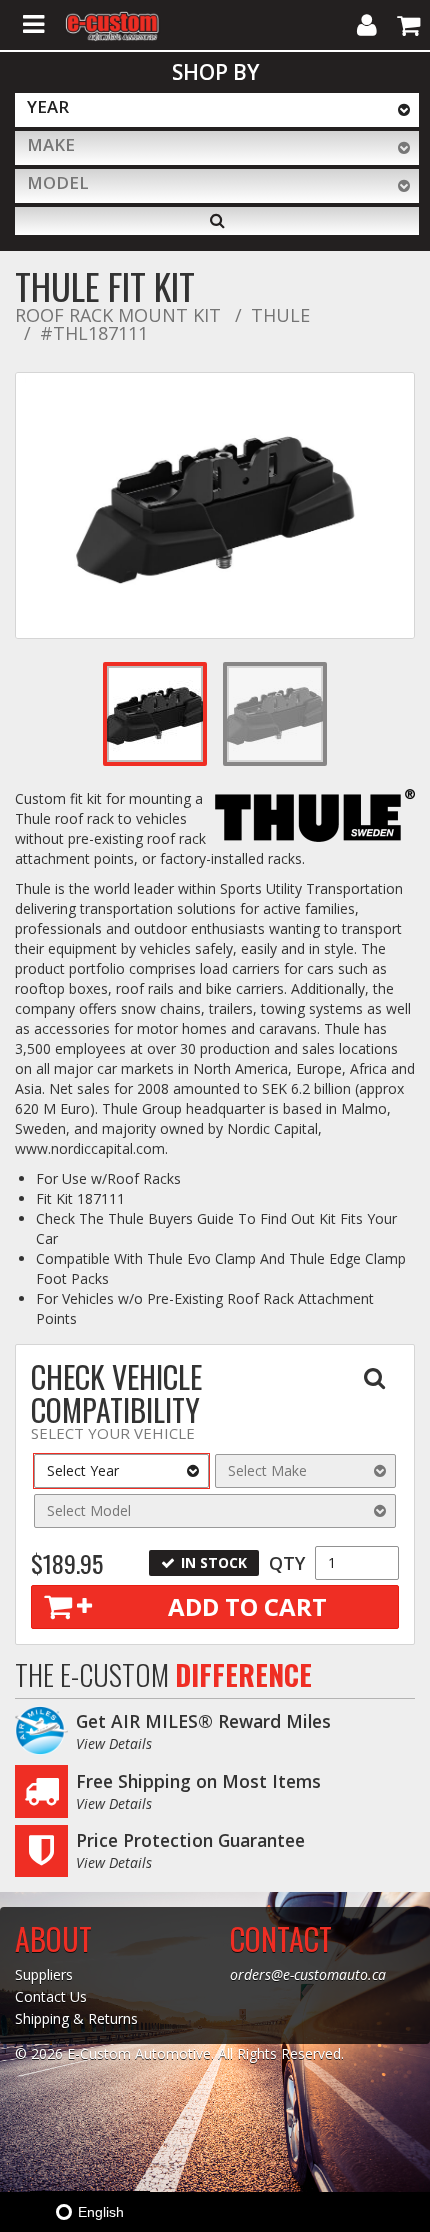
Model (58, 182)
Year (48, 106)
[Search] (217, 221)
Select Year (83, 1470)
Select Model (89, 1510)
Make (51, 144)
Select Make (267, 1470)
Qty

# WORK ORDER:
Apart from the images, everything in the records must be repeated exactly.

# YOUR SOLUTION:
Model (58, 182)
Year (48, 106)
[Search] (217, 221)
Select Year (83, 1470)
Select Model (89, 1510)
Make (51, 144)
Select Make (267, 1470)
Qty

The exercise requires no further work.